Akibatnya, sejumlah anggota menilai hal ini sebagai perbuatan melawan hukum, dan menggugat koperasi dengan nilai total Rp3,1 triliun. Gugatan class action telah tercatat dalam sistem Pengadilan Negeri Salatiga dengan nomor perkara 44/Pdt.G/2025/PN Salatiga.
Sofyan menyatakan pihaknya menghargai semua bentuk aspirasi anggota, termasuk protes di media sosial dan pelaporan ke kepolisian, serta jalur hukum melalui gugatan perwakilan kelompok.
“Sebagian anggota bahkan menempuh jalur hukum melalui gugatan perwakilan kelompok atau class action. Itu adalah hak konstitusional mereka yang kami hargai,” tambahnya.
Koperasi BLN menegaskan akan mengikuti proses hukum yang berlaku dan telah menyiapkan tim hukum untuk menghadapi gugatan tersebut secara serius. Meski demikian, Sofyan menekankan bahwa penyelesaian persoalan internal koperasi idealnya melalui mekanisme yang diatur dalam Undang-Undang Perkoperasian.
“Dalam Pasal 34 ayat 2 UU Perkoperasian dijelaskan bahwa tidak dikenal sanksi pidana dalam ruang lingkup koperasi.
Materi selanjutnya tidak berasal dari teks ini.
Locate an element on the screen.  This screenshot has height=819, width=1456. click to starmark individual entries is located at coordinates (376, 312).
Maka penyelesaiannya seharusnya tetap dalam koridor administratif dan mekanisme internal koperasi,” jelasnya.
Pihaknya juga telah berkoordinasi dengan Polda Jawa Tengah, memohon agar perkara yang masih berproses secara perdata bisa diprioritaskan sebelum masuk ranah pidana, berdasarkan asas hukum ultimum remedium.
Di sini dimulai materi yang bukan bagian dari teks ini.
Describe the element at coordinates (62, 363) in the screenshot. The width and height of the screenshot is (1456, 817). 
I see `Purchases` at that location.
“Prinsipnya, kami ingin koperasi ini tetap utuh dan bisa segera pulih,” ujarnya.
Ke depan, Koperasi BLN akan menyiapkan program pemulihan (recovery) yang akan dibahas dalam Rapat Anggota Tahunan (RAT) mendatang sebagai wujud komitmen terhadap transparansi dan pemulihan kepercayaan anggota.